PRC Area-Denial Capabilities and American Power Projection, Part 1

By Taylor Marvin

PLA DF-21D ASBM. Image by Wikimedia user Terrorfalc.

PLA DF-21D ASBM. Image by Wikimedia user Terrorfalc.

Note: The following is a draft research project I recently wrote, which I’ll be publishing serially over the next week.

China’s development of powerful asymmetric capabilities is the greatest challenge to US power projection since the Second World War. Continued advances in anti-access/area-denial weapons and strategies are likely to shift the most important determinant of military victory from force superiority to locality; if inferior forces can asymmetrically deny superior adversaries control over a local battle space, they can cheaply achieve strategic victory. This bodes poorly for the US, whose control over distant spheres of influence in the Western Pacific is highly dependent on the ability to project power. Given America’s relatively peripheral interests in East Asia, the growing Chinese defense budget and the increasingly high costs of war, a risky US containment strategy towards China is no longer feasible. If China enjoys the ability to deny US forces local operational freedom, American security commitments in the region will become an increasingly transparent bluff.

China’s Rapid Rise

China’s rapid economic growth heralds the first rival in the position to challenge US military hegemony on a near-peer basis since the end of the Cold War.[1] While the United States currently spends a much larger portion of its GDP on defense, China’s military expenditures are rapidly increasing and are forecast to possibly surpass the United States’ by 2035.[2] Of course, military spending does not directly translate into military capabilities, and the People’s Liberation Army (PLA) lags far behind US and allied forces in equipment, training, and the competence and officer corps experience. However, despite this capability gap China’s rapidly modernizing forces are the greatest conventional challenge to face the US military since the dissolution of the USSR.
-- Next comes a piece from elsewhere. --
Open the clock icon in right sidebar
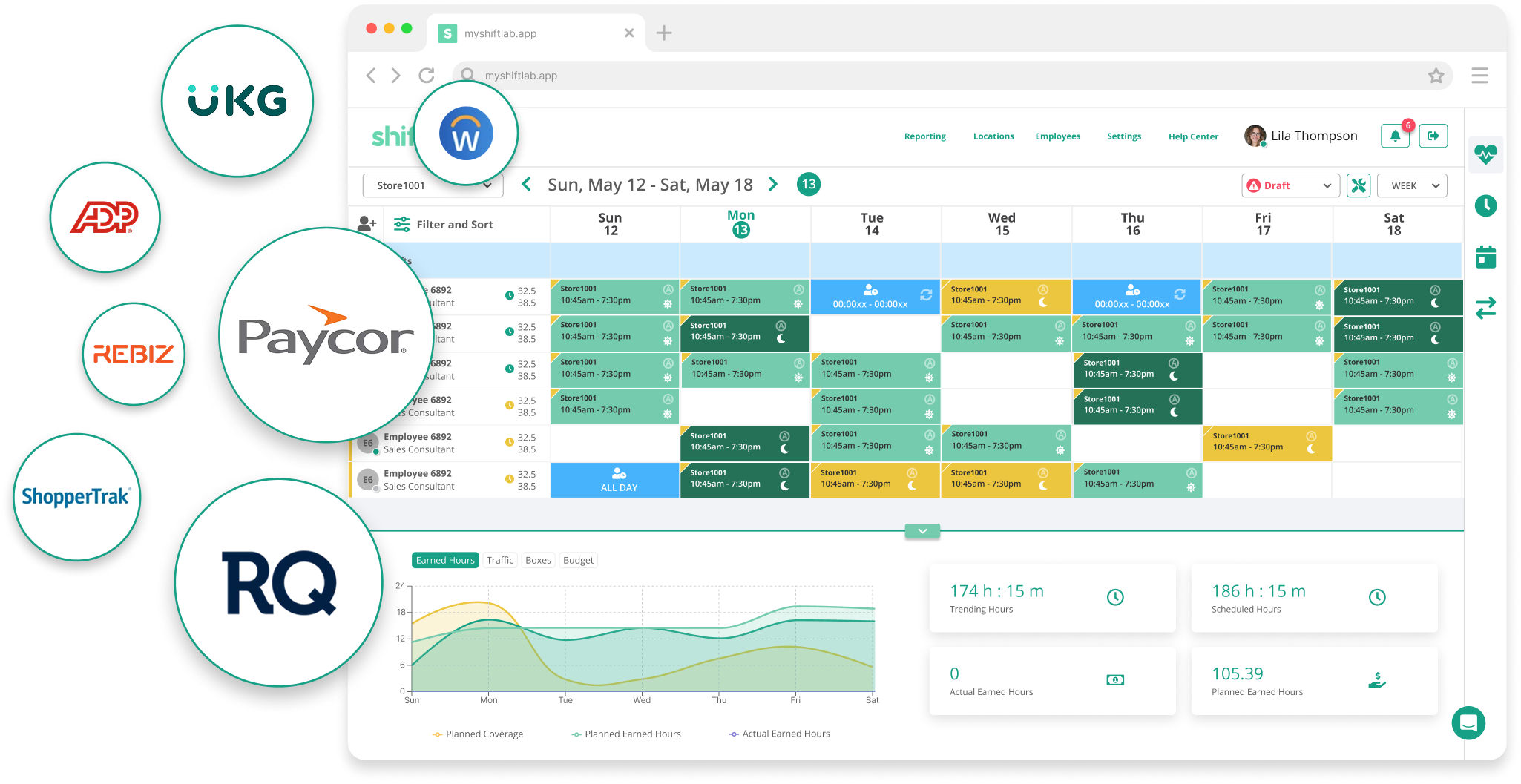Viewport: 1521px width, 784px height. [1485, 205]
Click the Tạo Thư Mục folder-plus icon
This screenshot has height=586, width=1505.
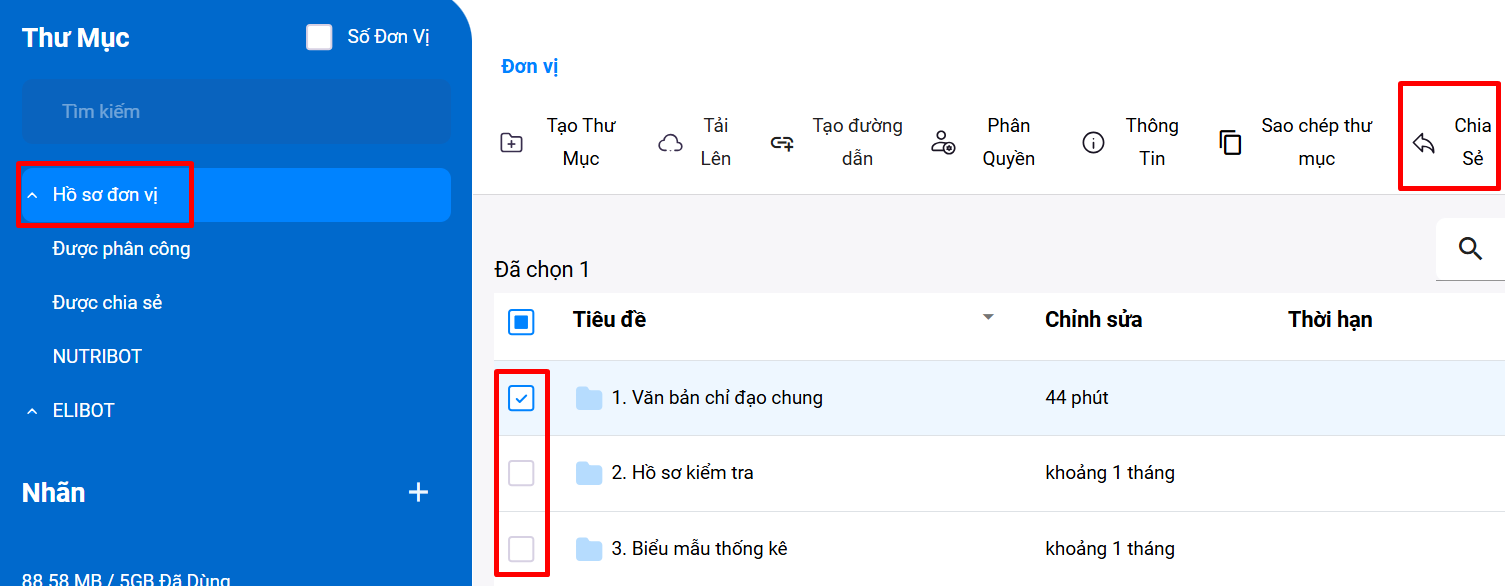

While the United States remains the sole global hegemon, the day is approaching when this will no longer be the case,[3] and America must adapt to an increasingly multipolar world. This shift is especially pronounced in the Western Pacific, where the stable military superiority the United States has enjoyed for the last half century is deteriorating—America will have less power to impose its policy preferences on the region tomorrow than it does today. Less obvious is how China‘s leaders view the United States. “China views the United States as a declining power, but at the same time believe that Washington is trying to fight back to undermine, and even disrupt, the economic and military growth that point to China’s becoming the world’s most powerful country,” the New York Times recently wrote, citing a Chinese analyst. This outlook is not unjustified. America has followed a policy of limited engagement with China, accommodating its ascendant rival while also attempting to contain China.[4] This mixed strategy is a product of American uncertainty about what type of China it faces: either a satisfied China comfortable with the existing world order or a dissatisfied China committed to aggressive expansion. Accordingly, Beijing sees the United States as attempting to delay its inevitable rise to world power status, and the PLA leadership perceives the United States as its greatest threat.[5]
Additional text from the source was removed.